WHAT IS NEEDED
Output all entries verbatim. Skip pictures.

MATERIAL PROVIDED
◇ ◇ ◇ ◇

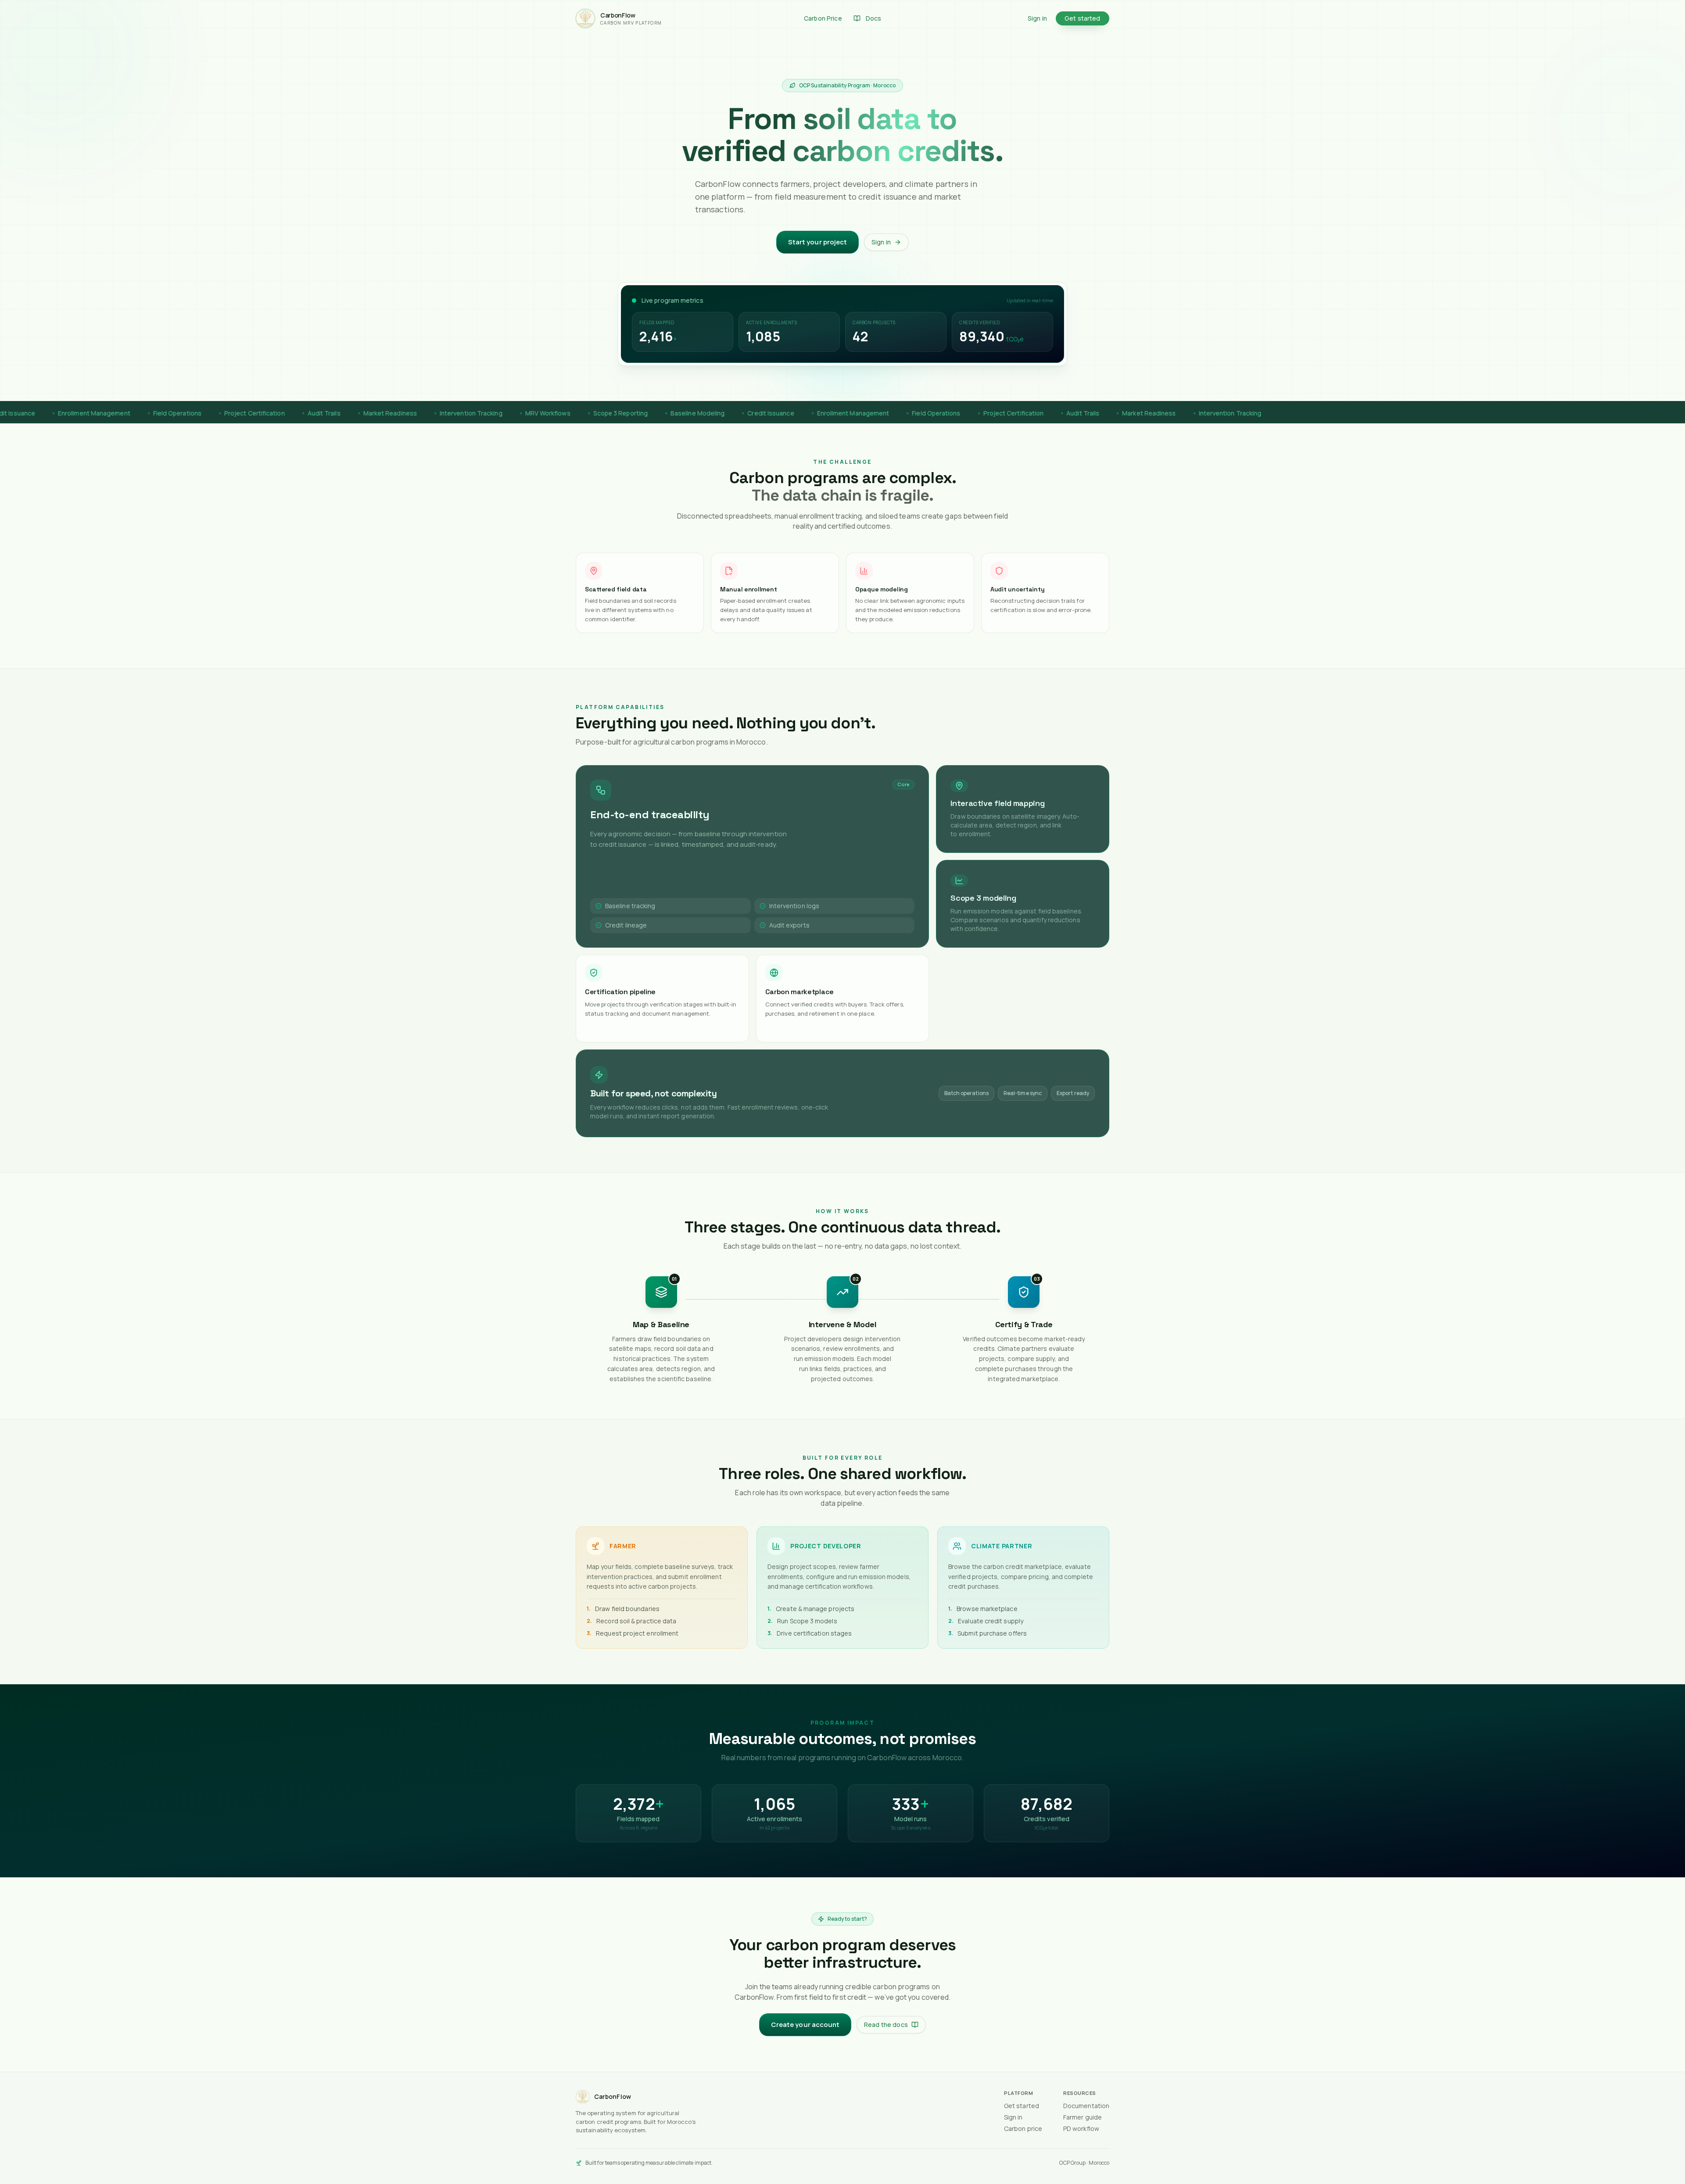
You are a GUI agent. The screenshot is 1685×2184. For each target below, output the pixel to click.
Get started (1083, 18)
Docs (874, 18)
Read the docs (886, 2024)
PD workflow (1081, 2128)
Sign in (1037, 18)
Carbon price (1023, 2128)
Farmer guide (1082, 2117)
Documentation (1086, 2106)
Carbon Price (823, 18)
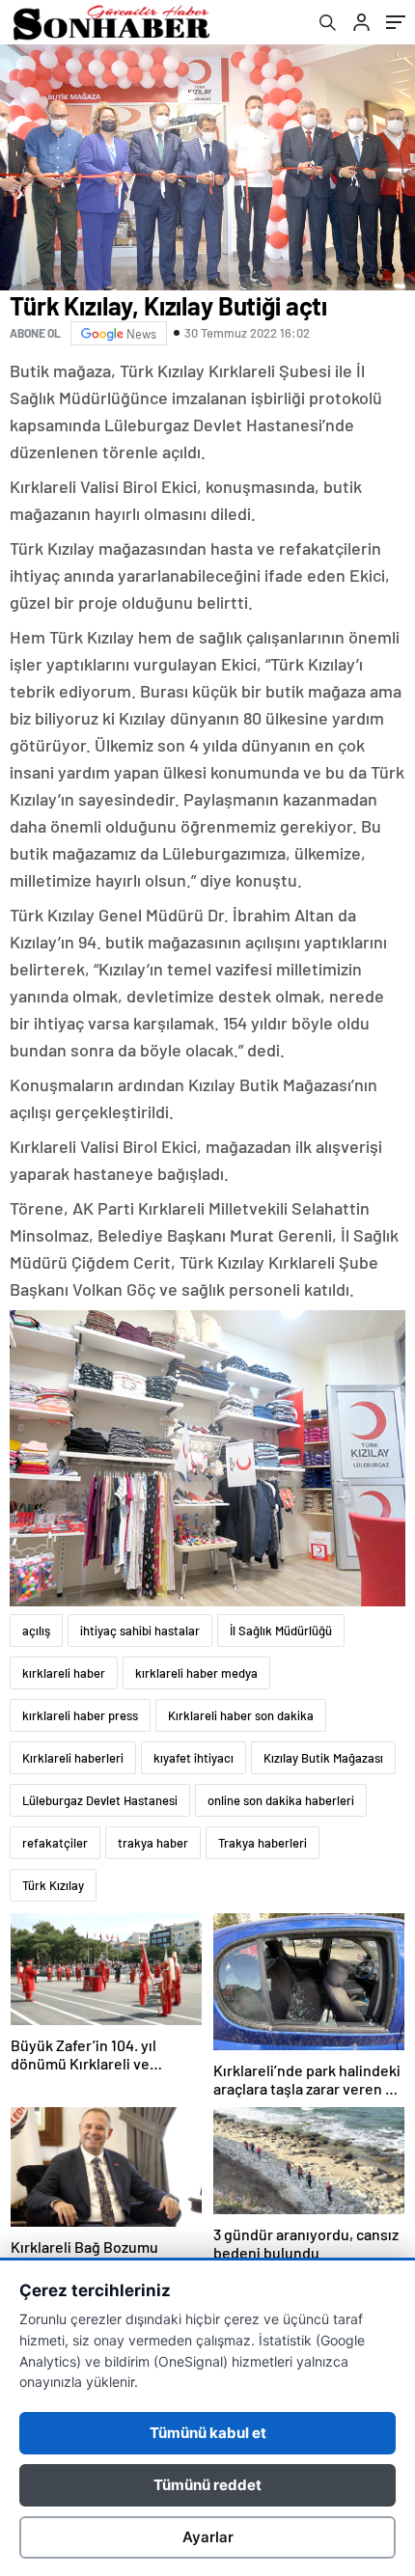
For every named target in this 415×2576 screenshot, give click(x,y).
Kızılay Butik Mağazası (323, 1758)
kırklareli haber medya (196, 1673)
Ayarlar (208, 2537)
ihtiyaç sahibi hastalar (140, 1630)
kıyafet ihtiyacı (193, 1758)
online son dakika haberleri (281, 1800)
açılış (36, 1630)
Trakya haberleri (262, 1842)
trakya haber (153, 1842)
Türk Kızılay (53, 1885)
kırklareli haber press (80, 1715)
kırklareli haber (63, 1673)
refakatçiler (55, 1842)
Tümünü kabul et (208, 2433)
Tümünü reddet (207, 2485)
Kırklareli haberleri (73, 1758)
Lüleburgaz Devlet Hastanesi (100, 1800)
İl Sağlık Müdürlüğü (281, 1630)
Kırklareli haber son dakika (241, 1715)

◇ ◇ ◇ ◇

REPLY
You are a GUI agent. The screenshot is 1685×2184. For each target below, output the pixel to click.
Get started (1083, 18)
Docs (874, 18)
Read the docs (886, 2024)
PD workflow (1081, 2128)
Sign in (1037, 18)
Carbon price (1023, 2128)
Farmer guide (1082, 2117)
Documentation (1086, 2106)
Carbon Price (823, 18)
For every named target in this 415×2576 screenshot, give click(x,y).
Kızılay Butik Mağazası (323, 1758)
kırklareli haber medya (196, 1673)
Ayarlar (208, 2537)
ihtiyaç sahibi hastalar (140, 1630)
kıyafet ihtiyacı (193, 1758)
online son dakika haberleri (281, 1800)
açılış (36, 1630)
Trakya haberleri (262, 1842)
trakya haber (153, 1842)
Türk Kızılay (53, 1885)
kırklareli haber press (80, 1715)
kırklareli haber (63, 1673)
refakatçiler (55, 1842)
Tümünü kabul et (208, 2433)
Tümünü reddet (207, 2485)
Kırklareli haberleri (73, 1758)
Lüleburgaz Devlet Hastanesi (100, 1800)
İl Sağlık Müdürlüğü (281, 1630)
Kırklareli haber son dakika (241, 1715)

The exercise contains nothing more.